Pessoalmente, dou muita importância a memória e a sua transmissão, e escrever este livro e talvez também um apelo silencioso para que não nos esqueçam, para que nos guardem nas suas mentes, nos seus corações. De facto, a transmissão da memória e uma característica muito judaica. Está naturalmente relacionada com o lado sombrio da sua história secular durante o qual se tentou múltiplas vezes aniquilar o seu povo e o seu património intelectual e cultural.

A memória e, como todos sabemos, falível, porque selectiva, e nem todos vivemos as coisas da mesma maneira. Como se verá ao longo deste livro, pessoas que viveram a mesma realidade tem por vezes dela versões diferentes, o que e compreensível, porque o seu impacto naquilo que nos rodeia, nos acontecimentos de que somos alvo ou testemunhas e muitas vezes distinto, visto que as pessoas são elas próprias diferentes. Assim, quando for o caso, apresentarei ambas as perspectivas, porque não me cabe decidir qual a memória certa.

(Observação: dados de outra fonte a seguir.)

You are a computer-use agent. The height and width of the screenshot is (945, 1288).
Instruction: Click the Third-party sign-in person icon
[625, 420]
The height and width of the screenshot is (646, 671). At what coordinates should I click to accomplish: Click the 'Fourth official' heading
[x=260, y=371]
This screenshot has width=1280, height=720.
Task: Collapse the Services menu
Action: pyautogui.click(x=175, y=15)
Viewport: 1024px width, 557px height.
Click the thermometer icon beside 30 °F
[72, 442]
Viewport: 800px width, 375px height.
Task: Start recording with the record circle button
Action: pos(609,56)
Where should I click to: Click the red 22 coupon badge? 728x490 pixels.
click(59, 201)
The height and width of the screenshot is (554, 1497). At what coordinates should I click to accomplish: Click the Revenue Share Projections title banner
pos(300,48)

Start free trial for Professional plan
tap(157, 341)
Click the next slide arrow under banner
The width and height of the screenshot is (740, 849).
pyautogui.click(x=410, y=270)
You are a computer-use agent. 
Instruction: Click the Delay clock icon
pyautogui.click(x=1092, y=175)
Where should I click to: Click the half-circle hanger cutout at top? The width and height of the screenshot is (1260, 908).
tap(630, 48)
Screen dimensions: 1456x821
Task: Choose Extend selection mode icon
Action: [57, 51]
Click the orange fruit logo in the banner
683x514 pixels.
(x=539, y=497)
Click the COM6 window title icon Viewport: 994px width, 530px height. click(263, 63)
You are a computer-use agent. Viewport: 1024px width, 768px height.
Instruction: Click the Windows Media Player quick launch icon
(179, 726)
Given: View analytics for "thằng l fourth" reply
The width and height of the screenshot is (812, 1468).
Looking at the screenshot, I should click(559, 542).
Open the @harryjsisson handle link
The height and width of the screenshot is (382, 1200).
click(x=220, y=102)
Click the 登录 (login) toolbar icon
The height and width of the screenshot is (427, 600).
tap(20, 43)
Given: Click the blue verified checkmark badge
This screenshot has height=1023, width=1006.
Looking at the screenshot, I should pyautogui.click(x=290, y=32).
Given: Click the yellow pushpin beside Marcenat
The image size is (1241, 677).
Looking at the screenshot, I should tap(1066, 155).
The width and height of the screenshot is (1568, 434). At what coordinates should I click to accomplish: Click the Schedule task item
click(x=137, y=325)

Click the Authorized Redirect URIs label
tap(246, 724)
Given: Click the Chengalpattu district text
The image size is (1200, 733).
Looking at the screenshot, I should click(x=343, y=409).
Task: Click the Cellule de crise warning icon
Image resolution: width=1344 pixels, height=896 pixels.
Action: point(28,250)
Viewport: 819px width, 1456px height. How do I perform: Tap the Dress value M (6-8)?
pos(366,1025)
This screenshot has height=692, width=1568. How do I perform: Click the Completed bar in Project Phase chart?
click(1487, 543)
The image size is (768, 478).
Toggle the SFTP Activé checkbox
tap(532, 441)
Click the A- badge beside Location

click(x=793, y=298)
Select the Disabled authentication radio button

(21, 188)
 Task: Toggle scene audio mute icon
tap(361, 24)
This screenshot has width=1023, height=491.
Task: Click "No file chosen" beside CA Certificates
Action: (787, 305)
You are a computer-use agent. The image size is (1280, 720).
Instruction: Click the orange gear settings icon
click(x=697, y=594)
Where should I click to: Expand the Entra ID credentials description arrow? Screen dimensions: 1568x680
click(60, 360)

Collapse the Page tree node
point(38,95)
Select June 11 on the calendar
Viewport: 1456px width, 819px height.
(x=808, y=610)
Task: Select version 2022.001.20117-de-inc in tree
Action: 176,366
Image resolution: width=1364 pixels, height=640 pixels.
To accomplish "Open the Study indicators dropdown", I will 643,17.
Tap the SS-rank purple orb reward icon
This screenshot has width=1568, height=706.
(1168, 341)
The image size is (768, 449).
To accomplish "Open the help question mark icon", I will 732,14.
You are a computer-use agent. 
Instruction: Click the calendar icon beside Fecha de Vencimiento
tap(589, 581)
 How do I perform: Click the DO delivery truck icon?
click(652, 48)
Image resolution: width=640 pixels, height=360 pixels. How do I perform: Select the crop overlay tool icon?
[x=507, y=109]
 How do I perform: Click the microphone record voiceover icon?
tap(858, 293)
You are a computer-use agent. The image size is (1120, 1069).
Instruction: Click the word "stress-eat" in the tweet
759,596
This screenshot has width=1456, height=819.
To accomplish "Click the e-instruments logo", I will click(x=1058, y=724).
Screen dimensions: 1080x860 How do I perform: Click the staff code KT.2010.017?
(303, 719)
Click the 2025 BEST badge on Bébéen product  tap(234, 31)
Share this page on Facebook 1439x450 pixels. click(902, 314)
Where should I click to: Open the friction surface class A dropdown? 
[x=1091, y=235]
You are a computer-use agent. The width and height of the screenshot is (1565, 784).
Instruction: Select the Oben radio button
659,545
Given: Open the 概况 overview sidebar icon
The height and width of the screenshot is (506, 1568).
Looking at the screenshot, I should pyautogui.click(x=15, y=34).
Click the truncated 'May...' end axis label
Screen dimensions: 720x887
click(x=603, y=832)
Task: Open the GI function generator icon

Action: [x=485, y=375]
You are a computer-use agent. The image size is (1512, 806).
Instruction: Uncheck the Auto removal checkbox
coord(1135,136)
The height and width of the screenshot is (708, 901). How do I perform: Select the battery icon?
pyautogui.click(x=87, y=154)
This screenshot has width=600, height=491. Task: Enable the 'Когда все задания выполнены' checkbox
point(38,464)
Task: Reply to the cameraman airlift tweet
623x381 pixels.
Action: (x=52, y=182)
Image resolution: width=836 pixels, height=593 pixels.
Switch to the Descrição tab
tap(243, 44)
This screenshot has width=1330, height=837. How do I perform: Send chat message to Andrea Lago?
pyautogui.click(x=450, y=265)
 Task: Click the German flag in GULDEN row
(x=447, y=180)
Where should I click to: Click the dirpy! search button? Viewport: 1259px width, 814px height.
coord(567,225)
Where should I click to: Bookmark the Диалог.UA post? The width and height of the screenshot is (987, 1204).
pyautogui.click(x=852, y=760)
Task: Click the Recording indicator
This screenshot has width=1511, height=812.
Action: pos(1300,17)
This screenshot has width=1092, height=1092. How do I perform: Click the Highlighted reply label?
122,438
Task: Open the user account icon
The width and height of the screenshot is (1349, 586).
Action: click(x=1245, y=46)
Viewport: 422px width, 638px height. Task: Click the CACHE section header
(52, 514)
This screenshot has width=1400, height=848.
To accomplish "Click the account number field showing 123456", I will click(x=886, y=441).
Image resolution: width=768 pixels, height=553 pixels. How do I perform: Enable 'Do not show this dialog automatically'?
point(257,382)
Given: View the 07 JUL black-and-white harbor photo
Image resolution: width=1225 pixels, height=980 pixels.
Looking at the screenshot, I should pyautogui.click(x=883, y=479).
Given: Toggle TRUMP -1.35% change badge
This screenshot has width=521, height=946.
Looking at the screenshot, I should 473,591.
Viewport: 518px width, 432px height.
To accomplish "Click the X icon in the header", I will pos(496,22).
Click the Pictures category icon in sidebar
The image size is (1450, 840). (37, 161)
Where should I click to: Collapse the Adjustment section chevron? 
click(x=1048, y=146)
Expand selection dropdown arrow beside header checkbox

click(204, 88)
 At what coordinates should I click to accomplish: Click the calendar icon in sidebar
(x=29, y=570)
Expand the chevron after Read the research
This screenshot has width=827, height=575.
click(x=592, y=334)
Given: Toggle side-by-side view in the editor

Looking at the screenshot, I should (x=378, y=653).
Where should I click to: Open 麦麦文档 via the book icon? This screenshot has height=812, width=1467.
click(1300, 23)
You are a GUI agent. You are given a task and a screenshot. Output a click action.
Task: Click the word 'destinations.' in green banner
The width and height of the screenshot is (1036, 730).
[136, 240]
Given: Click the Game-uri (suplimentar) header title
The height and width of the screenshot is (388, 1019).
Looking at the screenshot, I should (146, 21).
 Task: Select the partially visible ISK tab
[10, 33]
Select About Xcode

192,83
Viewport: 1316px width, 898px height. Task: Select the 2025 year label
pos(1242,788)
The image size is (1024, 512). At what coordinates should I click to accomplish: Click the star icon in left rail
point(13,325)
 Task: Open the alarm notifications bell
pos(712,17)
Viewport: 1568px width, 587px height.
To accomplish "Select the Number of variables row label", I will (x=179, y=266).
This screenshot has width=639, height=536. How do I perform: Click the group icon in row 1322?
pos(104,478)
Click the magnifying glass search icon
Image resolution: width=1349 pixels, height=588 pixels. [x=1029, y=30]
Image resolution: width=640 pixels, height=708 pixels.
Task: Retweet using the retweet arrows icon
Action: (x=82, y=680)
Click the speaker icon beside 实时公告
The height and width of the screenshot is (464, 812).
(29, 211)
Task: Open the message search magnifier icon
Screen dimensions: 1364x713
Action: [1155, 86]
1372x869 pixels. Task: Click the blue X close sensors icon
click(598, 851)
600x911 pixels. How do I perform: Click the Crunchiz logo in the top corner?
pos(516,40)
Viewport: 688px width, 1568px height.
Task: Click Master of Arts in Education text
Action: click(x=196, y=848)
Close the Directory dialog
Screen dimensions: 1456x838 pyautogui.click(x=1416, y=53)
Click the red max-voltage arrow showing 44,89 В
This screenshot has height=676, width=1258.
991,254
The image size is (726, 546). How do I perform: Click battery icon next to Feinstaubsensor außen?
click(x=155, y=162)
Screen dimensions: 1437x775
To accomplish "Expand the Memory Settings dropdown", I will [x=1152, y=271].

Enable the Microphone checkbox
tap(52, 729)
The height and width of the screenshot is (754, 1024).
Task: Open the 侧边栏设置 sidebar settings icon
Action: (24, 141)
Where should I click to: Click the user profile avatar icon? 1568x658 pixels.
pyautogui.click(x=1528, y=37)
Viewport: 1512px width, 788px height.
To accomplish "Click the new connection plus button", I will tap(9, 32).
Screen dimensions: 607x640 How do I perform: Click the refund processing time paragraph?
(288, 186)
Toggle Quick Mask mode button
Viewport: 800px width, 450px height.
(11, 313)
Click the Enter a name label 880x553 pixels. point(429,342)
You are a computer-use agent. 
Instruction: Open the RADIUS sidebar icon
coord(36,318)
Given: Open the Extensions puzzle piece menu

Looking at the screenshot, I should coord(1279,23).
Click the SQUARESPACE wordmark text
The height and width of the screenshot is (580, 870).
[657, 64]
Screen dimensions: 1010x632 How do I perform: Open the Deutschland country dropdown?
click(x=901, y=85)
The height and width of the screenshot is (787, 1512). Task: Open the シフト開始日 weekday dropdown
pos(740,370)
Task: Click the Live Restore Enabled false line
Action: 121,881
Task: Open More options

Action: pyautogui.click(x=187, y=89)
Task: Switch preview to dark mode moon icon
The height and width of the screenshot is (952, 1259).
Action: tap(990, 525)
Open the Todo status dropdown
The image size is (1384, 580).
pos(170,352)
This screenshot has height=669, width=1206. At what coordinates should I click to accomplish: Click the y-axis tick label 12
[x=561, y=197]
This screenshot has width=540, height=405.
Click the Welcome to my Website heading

Ao longo do livro, acompanharemos a errância dos descendentes dos vários ramos da família Goldreich Mucznik, a sua diáspora, ou seja, os países onde criaram raízes ou onde apenas fizeram uma breve paragem. Serão abordadas as culturas que os moldaram, as línguas que acumularam, as experiências que os marcaram, os momentos felizes e os mais dolorosos. Mas o pano de fundo será sempre a História, com o seu implacável determinismo. Para o bem e para o mal.